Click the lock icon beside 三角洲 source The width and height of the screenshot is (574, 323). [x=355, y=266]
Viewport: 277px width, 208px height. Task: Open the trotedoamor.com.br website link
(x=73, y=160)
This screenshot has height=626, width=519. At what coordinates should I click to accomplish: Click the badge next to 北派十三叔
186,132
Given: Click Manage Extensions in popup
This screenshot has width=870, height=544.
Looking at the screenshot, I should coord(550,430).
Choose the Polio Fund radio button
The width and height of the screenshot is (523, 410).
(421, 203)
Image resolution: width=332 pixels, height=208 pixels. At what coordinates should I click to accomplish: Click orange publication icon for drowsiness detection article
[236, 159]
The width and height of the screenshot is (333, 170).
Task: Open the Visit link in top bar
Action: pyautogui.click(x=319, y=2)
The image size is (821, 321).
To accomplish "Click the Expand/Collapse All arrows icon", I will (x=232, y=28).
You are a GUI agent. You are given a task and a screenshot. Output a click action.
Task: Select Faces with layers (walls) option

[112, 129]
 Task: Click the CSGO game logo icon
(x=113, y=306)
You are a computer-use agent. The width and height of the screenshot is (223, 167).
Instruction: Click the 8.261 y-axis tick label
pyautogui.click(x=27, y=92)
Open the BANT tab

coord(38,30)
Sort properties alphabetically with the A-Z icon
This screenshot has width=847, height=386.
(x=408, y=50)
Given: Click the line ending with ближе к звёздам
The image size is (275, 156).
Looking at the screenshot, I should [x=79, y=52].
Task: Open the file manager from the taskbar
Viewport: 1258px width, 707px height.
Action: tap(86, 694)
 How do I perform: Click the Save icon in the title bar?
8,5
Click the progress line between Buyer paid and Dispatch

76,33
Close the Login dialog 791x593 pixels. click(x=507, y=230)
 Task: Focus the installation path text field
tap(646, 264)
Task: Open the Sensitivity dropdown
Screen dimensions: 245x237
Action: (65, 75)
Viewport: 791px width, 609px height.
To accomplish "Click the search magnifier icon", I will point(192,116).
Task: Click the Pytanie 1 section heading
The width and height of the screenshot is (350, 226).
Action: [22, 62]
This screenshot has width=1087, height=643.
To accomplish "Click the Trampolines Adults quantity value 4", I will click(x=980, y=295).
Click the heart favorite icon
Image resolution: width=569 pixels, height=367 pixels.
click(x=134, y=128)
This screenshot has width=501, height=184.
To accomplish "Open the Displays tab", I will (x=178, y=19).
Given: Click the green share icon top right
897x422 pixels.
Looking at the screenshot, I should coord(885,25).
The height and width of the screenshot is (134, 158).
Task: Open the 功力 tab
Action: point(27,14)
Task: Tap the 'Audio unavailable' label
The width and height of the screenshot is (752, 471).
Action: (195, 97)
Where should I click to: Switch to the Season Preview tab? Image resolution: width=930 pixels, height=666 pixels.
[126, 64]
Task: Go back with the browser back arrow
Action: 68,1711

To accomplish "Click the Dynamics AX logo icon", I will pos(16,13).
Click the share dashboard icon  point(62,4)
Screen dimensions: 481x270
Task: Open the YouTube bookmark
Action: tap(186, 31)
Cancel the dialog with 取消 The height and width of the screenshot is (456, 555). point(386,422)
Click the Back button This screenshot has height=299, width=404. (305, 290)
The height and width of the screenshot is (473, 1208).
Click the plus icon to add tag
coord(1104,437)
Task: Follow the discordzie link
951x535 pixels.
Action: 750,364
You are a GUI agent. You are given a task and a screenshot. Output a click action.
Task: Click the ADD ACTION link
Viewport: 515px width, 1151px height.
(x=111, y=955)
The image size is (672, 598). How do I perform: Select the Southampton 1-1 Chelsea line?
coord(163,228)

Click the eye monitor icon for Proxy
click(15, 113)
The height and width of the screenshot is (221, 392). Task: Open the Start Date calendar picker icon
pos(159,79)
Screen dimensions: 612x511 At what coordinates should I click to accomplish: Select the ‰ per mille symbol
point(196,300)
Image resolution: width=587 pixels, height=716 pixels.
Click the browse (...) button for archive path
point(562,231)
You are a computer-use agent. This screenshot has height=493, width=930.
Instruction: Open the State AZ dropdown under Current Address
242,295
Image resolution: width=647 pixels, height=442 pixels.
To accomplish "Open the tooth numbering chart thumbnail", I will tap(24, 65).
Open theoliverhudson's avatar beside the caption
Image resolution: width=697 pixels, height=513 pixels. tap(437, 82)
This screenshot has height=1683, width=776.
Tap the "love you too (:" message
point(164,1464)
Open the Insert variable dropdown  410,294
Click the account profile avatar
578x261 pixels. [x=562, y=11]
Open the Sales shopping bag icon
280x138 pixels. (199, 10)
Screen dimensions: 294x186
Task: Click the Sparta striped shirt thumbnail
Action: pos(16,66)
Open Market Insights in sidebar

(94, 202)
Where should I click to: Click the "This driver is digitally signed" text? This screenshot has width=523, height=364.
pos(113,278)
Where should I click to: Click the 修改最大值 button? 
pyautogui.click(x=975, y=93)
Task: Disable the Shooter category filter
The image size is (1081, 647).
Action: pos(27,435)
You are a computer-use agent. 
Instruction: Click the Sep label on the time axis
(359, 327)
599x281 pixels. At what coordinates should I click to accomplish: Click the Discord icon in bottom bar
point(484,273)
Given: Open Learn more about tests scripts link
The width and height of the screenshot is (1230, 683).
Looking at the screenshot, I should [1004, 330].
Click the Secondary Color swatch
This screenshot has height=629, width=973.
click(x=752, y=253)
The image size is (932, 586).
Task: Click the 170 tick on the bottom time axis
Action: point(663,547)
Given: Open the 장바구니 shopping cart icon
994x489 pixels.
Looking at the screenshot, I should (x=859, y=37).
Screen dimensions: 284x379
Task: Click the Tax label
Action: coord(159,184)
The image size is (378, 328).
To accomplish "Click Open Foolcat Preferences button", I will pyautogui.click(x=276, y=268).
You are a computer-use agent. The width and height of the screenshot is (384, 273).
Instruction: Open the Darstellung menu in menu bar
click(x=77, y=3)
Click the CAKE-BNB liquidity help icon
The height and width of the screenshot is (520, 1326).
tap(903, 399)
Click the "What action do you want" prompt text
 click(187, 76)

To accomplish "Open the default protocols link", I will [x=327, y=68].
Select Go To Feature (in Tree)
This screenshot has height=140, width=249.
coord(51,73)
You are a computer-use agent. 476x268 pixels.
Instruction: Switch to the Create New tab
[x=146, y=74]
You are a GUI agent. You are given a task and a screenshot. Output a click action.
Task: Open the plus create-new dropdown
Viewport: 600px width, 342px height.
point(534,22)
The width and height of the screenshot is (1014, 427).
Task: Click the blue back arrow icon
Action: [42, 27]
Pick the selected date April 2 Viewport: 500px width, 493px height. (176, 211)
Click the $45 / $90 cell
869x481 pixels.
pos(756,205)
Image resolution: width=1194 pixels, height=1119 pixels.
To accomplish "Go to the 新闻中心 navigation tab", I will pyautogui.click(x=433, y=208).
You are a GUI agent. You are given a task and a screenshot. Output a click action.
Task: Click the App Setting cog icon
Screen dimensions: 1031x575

▸ **YOUR TASK**
Output must consist only of the listing's lines from the first through the line with "Task: Open the Sensitivity dropdown", reproduced word for word.

▸ **WRITTEN ANSWER**
Click the lock icon beside 三角洲 source The width and height of the screenshot is (574, 323). [x=355, y=266]
Viewport: 277px width, 208px height. Task: Open the trotedoamor.com.br website link
(x=73, y=160)
This screenshot has height=626, width=519. At what coordinates should I click to accomplish: Click the badge next to 北派十三叔
186,132
Given: Click Manage Extensions in popup
This screenshot has width=870, height=544.
Looking at the screenshot, I should coord(550,430).
Choose the Polio Fund radio button
The width and height of the screenshot is (523, 410).
(421, 203)
Image resolution: width=332 pixels, height=208 pixels. At what coordinates should I click to accomplish: Click orange publication icon for drowsiness detection article
[236, 159]
The width and height of the screenshot is (333, 170).
Task: Open the Visit link in top bar
Action: pyautogui.click(x=319, y=2)
The image size is (821, 321).
To accomplish "Click the Expand/Collapse All arrows icon", I will (x=232, y=28).
You are a GUI agent. You are given a task and a screenshot. Output a click action.
Task: Select Faces with layers (walls) option

[112, 129]
 Task: Click the CSGO game logo icon
(x=113, y=306)
You are a computer-use agent. The width and height of the screenshot is (223, 167).
Instruction: Click the 8.261 y-axis tick label
pyautogui.click(x=27, y=92)
Open the BANT tab

coord(38,30)
Sort properties alphabetically with the A-Z icon
This screenshot has width=847, height=386.
(x=408, y=50)
Given: Click the line ending with ближе к звёздам
The image size is (275, 156).
Looking at the screenshot, I should [x=79, y=52].
Task: Open the file manager from the taskbar
Viewport: 1258px width, 707px height.
Action: tap(86, 694)
 How do I perform: Click the Save icon in the title bar?
8,5
Click the progress line between Buyer paid and Dispatch

76,33
Close the Login dialog 791x593 pixels. click(x=507, y=230)
 Task: Focus the installation path text field
tap(646, 264)
Task: Open the Sensitivity dropdown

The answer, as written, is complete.